Séminaire 1 | “Measuring Representation in Culture”
Much work in cultural analytics has examined questions of representation in narrative–whether through the deliberate process of watching movies or reading books and counting the people who appear on screen, or by developing algorithmic measuring devices to do so at scale. In this talk, I’ll explore the use of NLP and computer vision to capture the diversity of representation in both contemporary literature and film, along with the challenges and opportunities that arise in this process.
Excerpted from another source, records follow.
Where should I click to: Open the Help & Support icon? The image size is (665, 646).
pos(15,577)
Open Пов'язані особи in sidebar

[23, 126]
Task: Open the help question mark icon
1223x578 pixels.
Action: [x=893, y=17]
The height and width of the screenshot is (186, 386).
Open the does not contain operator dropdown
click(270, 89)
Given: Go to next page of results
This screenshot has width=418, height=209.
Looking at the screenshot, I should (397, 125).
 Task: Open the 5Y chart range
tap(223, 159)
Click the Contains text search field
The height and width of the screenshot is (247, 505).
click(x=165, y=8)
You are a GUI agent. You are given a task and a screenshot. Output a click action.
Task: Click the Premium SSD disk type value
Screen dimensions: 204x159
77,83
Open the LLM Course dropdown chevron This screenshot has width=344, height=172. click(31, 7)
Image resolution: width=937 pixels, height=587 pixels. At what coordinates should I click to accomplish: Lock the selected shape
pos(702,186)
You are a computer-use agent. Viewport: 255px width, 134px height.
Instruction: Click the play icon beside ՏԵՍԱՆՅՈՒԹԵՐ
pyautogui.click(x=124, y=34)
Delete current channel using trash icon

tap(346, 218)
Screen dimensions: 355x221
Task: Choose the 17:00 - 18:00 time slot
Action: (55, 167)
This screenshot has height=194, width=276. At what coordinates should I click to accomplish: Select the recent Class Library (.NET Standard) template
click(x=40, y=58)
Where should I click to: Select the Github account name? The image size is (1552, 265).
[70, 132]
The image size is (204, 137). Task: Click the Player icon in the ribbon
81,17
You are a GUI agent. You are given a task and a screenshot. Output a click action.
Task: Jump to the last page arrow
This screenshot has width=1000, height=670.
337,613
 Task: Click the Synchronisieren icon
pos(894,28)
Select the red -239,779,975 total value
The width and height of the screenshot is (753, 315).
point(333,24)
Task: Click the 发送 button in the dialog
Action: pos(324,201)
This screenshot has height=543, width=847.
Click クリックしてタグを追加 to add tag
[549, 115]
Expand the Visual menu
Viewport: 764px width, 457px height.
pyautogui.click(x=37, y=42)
This includes not only the legal and policy challenges of working with copyrighted materials, but also in the opportunities that arise for aligning current methods in NLP with the diversity of representation we see in contemporary narrative; toward this end, I’ll highlight models of referential gender that align characters in fiction with the pronouns used to describe them (he/she/they/xe/ze/etc.) rather than inferring an unknowable gender identity.
(Ce séminaire s’inscrit dans le cadre des séminaires DHAI, Digital Humanities and Artificial Intelligence)
Séminaire 2 | “Building Multilingual BookNLP”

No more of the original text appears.